Incendies en Gironde
Sud-Ouest du 31 août 2022
De retour dans les massifs, les forestiers en opération sauvetage
Hier, les abatteuses ont enfin commencé leurs coupes rases dans la zone du premier incendie de Landiras. Une course contre la montre, mais aussi un plongeon dans l’inconnu pour les forestiers
Ça ne prend que quelques secondes. David Guyet guide la tête de son abatteuse au pied d’un pin calciné, le coupe, le couche, puis le débite en quelques tronçons de 2 à 2,40 mètres. Reste un tas de grumes à l’écorce noire, et la machine poursuit déjà sa route.
« C’est comme la PlayStation avec un peu plus de boutons », sourit l’abatteur forestier, deux mains collées aux joysticks. Depuis 6 heures ce mardi matin, l’employé de l’entreprise Mourlan, de Lavazan dans le Sud-Gironde, fait tomber un à un les arbres de cette parcelle à Balizac.
Ce sont les premiers hectares coupés sur les 28 000 brûlés dans les incendies monstres de cet été, entre le Sud-Gironde et le bassin d’Arcachon. « Tout le monde va nous regarder », croit savoir Mickaël Devaux, directeur général de la société Mourlan. Les premiers exploitants à pénétrer dans le massif depuis que la préfecture en a rouvert l’accès dans la zone du premier incendie, jeudi 25 août. Les premiers à avoir obtenu le feu vert de maires parfois frileux, inquiets des dangers que représente toujours le feu enterré. Les premiers, surtout, à découvrir l’état de leurs arbres et à savoir si le bois pourra être valorisé. « On est dans l’inconnu. On y va à l’aveugle, on fait des expériences », dit Mickaël Devaux.
« Déséquilibre de la filière »
L’état des premières grumes n’est pas trop mauvais. « On le voit à la couleur. » Certaines ont encore un peu de sève, qui marque le cœur comme du sirop d’érable sur un pancake, assurant un peu de souplesse au matériau. Mais pour d’autres, coupées juste à côté, la sève à complètement disparu. « Le risque est qu’il éclate en scierie, et alors il ne sera plus bon », craint Mickaël Devaux. D’ici à vendredi, les retours des premières découpes devraient donner le ton pour les chantiers à venir. Et pour les négociations avec propriétaires forestiers et clients.

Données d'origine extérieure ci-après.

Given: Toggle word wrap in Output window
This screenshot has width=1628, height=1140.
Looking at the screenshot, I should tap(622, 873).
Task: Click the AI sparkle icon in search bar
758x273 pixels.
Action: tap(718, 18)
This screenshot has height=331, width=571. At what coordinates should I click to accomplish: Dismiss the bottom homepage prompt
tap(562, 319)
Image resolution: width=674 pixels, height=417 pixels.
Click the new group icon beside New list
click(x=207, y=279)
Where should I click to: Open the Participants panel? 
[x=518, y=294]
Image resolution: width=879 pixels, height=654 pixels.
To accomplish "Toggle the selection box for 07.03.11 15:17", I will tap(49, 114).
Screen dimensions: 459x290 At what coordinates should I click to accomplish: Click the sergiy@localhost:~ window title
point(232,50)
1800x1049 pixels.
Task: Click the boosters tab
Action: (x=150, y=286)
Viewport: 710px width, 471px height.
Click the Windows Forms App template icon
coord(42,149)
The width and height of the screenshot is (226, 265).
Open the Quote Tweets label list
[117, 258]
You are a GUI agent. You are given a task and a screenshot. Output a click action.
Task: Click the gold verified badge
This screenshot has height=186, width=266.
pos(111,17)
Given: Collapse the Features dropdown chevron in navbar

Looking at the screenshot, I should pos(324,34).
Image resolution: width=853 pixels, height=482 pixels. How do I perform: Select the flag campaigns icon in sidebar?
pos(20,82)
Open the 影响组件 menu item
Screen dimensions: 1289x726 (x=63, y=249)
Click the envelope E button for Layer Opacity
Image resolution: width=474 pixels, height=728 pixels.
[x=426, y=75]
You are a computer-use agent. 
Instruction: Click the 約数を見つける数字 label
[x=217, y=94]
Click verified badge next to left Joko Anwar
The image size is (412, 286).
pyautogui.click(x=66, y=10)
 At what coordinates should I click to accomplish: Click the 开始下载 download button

Ces premières journées – ou plutôt matinées, puisque le massif est interdit d’accès après 14 heures – serviront d’aiguillon aux entreprises forestières. L’écorce va-t-elle être exploitable ou finir au rebut à perte ? Le bois devra-t-il être déclassé en papeterie ? « Ce que l’on craint le plus, continue le directeur, c’est un déséquilibre dans la filière », si l’offre de déclassé est trop importante et celle de bois de sciage plus rare.
Plus 10 % pour les coûts
Sur ce terrain en bordure de la route d’Origne, les pins que couche David ont entre 20 et 30 ans. « Ils avaient encore de l’avenir », constate Alain Labouyrie, agent forestier chez Mourlan. Les forestiers attendent généralement au moins 35 ans pour réaliser des coupes rases.
Une chose est déjà certaine, le travail dans les zones brûlées coûtera plus cher en entretien du matériel. « On estime à plus 10 % de coûts ». À cause de la poussière, les machines s’encrassent. Et les chaînes des tronçonneuses fatiguent plus vite en tapant dans le sable projeté à la base des troncs d’arbres par le travail des pompiers. Mais il faut aller vite pour sauver ce qui peut l’être avant l’arrivée de la pluie ou des nuisibles. « Si tout le monde s’y met, on peut avoir terminé le secteur Landiras 1 à Noël. »
« On vit de la forêt, nous, ça fait de la peine de voir ça, regrette l’agent forestier. Ça va être un grand désert. » Ici, les fougères dominent désormais le paysage.